**TASK TO COMPLETE:** Below are some records. Copy every line in them that holds "field".

Dataset entries
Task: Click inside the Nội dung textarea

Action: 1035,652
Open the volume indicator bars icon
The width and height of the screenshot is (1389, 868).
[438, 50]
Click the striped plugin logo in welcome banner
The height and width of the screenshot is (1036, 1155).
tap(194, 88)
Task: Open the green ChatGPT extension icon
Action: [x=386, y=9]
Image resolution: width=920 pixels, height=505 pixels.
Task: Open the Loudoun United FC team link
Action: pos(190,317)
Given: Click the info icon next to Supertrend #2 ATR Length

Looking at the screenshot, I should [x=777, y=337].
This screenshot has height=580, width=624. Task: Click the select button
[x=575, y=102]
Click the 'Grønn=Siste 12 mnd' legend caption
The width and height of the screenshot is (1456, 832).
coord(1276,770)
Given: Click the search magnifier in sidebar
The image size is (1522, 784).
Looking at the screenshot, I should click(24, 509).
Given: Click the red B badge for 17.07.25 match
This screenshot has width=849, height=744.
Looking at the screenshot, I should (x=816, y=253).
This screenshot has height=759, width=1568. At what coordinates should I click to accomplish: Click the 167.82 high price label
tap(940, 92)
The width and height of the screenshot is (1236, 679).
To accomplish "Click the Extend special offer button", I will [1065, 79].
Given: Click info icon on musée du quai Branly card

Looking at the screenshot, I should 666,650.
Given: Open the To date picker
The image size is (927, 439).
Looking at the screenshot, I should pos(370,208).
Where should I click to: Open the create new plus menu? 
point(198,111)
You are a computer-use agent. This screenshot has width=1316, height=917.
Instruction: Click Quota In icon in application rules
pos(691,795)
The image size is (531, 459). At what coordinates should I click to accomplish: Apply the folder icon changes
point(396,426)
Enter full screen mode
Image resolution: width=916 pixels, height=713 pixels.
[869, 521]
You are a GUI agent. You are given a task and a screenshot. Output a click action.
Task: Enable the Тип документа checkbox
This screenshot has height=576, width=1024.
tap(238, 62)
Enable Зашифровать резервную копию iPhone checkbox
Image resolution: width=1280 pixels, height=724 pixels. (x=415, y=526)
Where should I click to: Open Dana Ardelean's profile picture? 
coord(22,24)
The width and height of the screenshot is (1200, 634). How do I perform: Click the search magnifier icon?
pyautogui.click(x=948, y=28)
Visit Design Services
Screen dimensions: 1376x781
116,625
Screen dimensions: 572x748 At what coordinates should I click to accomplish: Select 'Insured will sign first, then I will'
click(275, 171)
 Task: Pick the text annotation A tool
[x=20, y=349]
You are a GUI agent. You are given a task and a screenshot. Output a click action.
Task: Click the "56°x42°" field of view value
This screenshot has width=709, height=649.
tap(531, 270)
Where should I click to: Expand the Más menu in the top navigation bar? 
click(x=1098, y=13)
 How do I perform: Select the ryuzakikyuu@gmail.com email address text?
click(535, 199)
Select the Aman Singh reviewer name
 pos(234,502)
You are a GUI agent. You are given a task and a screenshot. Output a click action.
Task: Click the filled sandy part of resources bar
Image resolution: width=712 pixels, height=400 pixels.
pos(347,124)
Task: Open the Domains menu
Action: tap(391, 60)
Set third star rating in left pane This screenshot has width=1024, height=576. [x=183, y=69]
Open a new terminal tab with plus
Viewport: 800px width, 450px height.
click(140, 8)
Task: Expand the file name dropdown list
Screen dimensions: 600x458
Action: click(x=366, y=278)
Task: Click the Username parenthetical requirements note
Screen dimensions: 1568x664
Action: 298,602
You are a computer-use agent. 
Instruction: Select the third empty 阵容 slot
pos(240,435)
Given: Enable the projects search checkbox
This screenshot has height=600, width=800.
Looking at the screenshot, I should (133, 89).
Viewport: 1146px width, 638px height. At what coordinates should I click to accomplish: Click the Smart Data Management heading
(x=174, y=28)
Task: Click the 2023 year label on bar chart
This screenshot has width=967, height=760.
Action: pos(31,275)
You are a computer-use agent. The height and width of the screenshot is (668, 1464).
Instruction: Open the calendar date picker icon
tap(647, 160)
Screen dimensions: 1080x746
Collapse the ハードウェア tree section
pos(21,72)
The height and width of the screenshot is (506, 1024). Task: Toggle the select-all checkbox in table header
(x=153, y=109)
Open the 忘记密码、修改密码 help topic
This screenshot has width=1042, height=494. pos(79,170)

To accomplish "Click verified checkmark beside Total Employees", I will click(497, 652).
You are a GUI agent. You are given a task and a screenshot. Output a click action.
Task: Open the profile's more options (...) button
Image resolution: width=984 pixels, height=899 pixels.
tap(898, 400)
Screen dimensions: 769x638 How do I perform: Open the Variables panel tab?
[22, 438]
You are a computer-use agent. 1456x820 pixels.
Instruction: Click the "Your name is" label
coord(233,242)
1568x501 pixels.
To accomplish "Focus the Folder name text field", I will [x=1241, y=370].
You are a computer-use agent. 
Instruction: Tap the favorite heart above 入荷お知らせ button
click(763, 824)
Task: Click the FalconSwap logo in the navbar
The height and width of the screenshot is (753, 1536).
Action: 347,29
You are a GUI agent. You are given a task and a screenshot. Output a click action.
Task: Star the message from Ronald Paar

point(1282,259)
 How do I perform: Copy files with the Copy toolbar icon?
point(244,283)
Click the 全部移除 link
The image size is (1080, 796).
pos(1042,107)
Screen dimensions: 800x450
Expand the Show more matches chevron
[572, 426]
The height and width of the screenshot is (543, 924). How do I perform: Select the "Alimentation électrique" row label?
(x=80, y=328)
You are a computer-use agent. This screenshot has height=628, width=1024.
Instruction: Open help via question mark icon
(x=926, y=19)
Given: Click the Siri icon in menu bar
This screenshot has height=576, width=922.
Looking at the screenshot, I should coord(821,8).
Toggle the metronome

**RESULT OF THE TASK:**
Task: Click the "56°x42°" field of view value
To accomplish "Focus the Folder name text field", I will [x=1241, y=370].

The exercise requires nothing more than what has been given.